The entire interview is great, but mainly listen to his story in the first 30 seconds to a minute:

8 comments:

marcspoke said...

artest was in my last platoon. we actually had to send him home early in 2007 when he refused to give back one of our shoulder fired rockets.

BDub_210 said...

I was completely unaware that Mr. Artest honed his game against vampires on his "come up" in NYC pick up B-Ball games. That explains alot....right Clint?

Adam said...

I think Ron Artest's Dad was a Werewolf. He is a pretty fascinating guy, honest. Imagine being his therapist. Yikes. Homeboy has some mad demons.
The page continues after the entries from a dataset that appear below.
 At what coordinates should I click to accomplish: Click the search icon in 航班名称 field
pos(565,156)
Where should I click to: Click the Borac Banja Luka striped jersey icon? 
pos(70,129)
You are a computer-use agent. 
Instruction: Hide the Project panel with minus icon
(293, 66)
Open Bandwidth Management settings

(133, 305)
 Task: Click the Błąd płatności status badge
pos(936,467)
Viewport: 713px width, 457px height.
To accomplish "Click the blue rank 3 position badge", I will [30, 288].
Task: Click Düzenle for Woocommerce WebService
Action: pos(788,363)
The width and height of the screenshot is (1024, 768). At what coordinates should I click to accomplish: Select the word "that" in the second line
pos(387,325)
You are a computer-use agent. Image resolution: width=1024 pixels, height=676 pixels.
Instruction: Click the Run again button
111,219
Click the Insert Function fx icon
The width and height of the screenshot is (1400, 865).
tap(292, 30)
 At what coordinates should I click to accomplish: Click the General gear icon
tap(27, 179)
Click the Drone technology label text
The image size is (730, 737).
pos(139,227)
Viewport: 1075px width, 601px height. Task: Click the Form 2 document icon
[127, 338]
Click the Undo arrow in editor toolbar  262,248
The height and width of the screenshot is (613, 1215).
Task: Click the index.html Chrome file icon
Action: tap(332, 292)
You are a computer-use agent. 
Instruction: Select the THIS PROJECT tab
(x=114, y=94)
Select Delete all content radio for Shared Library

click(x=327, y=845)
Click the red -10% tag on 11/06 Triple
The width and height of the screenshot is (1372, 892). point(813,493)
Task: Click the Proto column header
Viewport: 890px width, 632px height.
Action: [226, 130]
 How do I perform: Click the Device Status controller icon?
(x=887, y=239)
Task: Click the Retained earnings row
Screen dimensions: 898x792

If Stephen Jackson and Ron Artest texted each other:

Ron: Yo
Stephen: What's good?
Ron: Just saw my man get killed with a chair leg.
Stephen: Word? I just killed a baby that looked at me.
Ron: Word?
Stephen: Word.
Ron: Want to come over and play Tetris?
Stephen: Yup.

BDub_210 said...

Ron Artest is NOT lying. Congrats Adam!

http://dimemag.com/2009/05/ron-artest-isnt-lying/

Faust said...

Wow. Great work detective Weiss.

I thought for sure he had confused the story from a ABACABB Mortal Kombat tournament.

L said...

He seems so calm considering the multiple voices in his head...guys crazy

marcspoke said...

sociopaths by nature are subdued. it's how they get along in society so well, like a chameleon, or a snake.

Faust said...

I wouldn't say Ron Artest gets along well with society.